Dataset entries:
+ + + + + + +

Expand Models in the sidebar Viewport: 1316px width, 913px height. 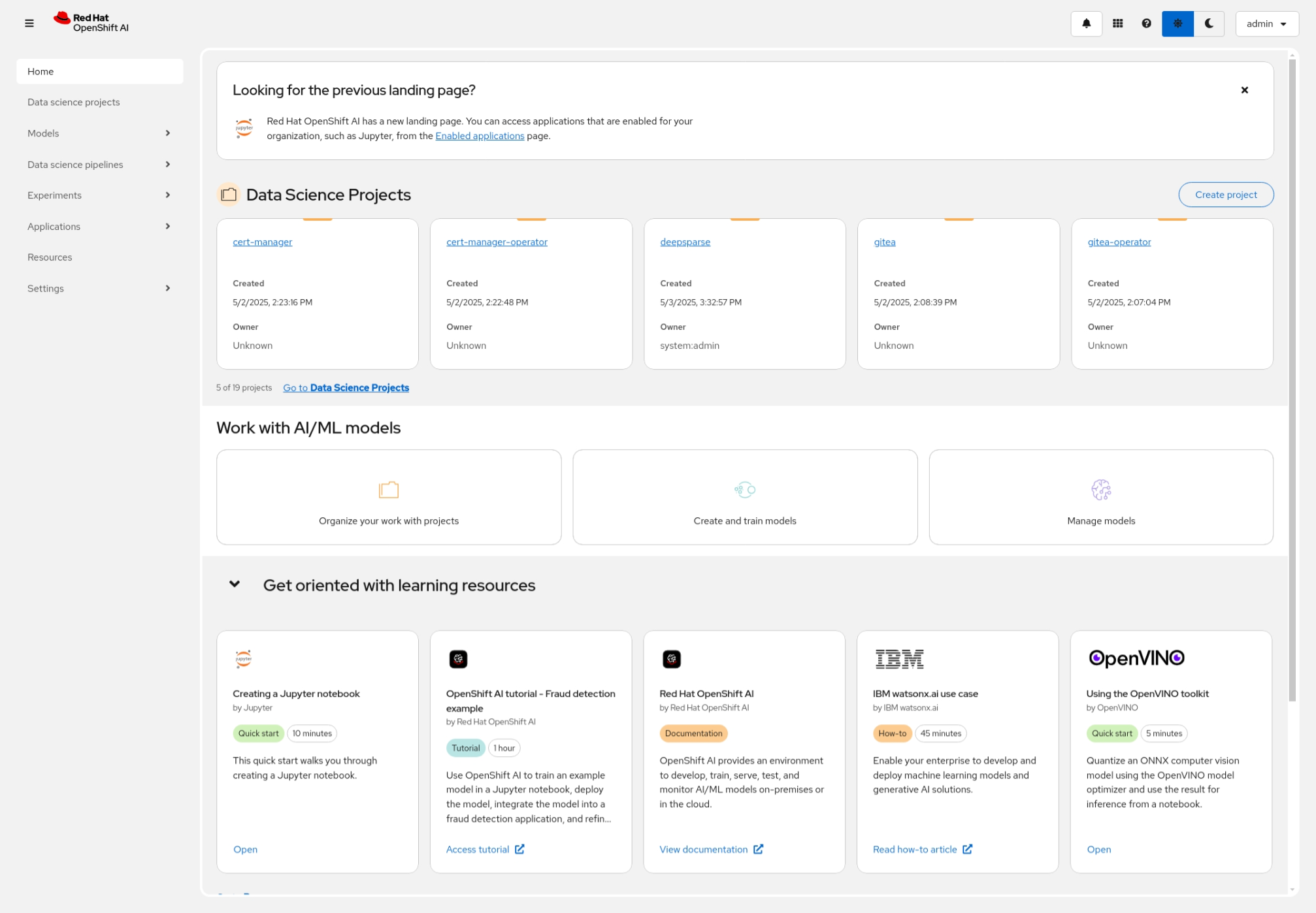tap(99, 133)
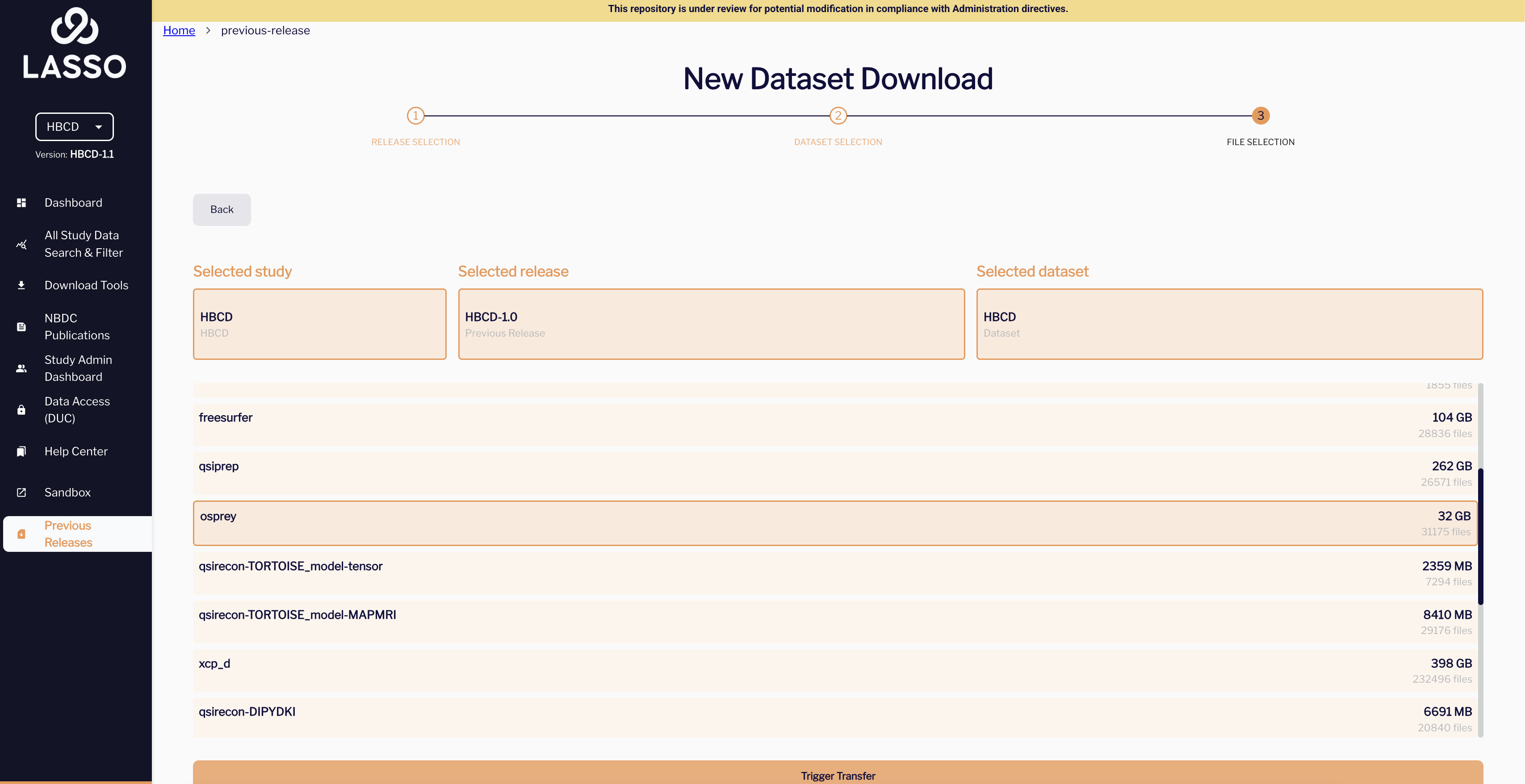Click the Study Admin people icon
Viewport: 1525px width, 784px height.
pyautogui.click(x=21, y=368)
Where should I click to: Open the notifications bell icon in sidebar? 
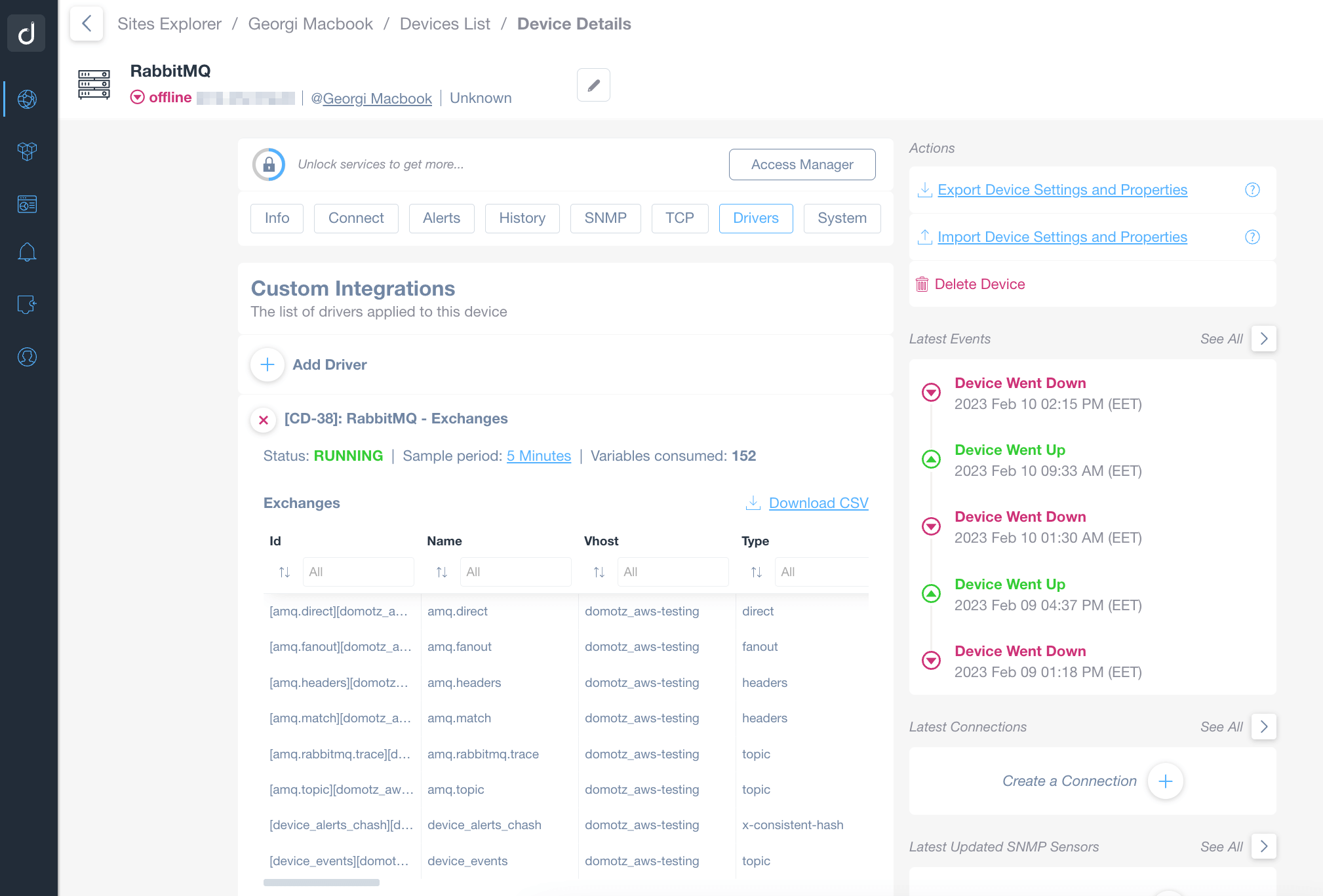pyautogui.click(x=26, y=252)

+ + + + + + +

YOUR TASK: Please retype, exactly and only, the lines from the one holding "Where should I" to the end of the entries, both ends included, without any pictures.

ANSWER TO THE PROBLEM:
Where should I click to: Open the notifications bell icon in sidebar? 
pyautogui.click(x=26, y=252)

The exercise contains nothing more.